The stage was adorned with a giant monster head, upon which the drummer sat. And on each side of this "head" a scantily clad woman stood, dancing in unison with her counterpart on the other side to each of Zombie's very undanceable metal songs (with maybe the exception of 'Living Dead Girl'). At one point a giant Frankenstein robot came onto stage. Above the stage were video loops showing gratuitous images of naked women, as well as unfortunate characters getting sliced and diced up.
Perhaps it was the venue that made Zombie's show seem all too surreal and artificial. Sitting in a small arena, Zombie's similarly sounding songs all seemed to kind of mesh into a buzz of indiscernible crunch and reverb that provided literal pain to the ear drums. Or perhaps it was Mr. Zombie's bumptious attitude that limited any excitement or interactivity he was expecting from the crowd.
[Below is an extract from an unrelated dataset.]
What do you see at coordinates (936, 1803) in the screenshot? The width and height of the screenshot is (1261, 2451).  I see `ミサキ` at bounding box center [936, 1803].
During the finale of his show he was attempting to force the audience to chant "Zom-Bee, Zom-Bee, Zom-Bee," and thankfully the modest Midwestern crowd didn't buy into such self-serving nonsense. (When you have to force people to scream your name, the state of your irrelevancy should be clear.)
Needless to say, Zombie came across as pompous, and he appeared forgetful that he was only the opening act. The crowd was there to see headliner Ozzy, and they did not want to put up with the self-promotion of his B-movies and songs about monsters---songs, mind you, whose only distinctions are changes in tempo and the insertion of differing sound samples. In all, Zombie's show was one big joke fest. Thankfully, once Ozzy emerged he saved the show (and perhaps the day).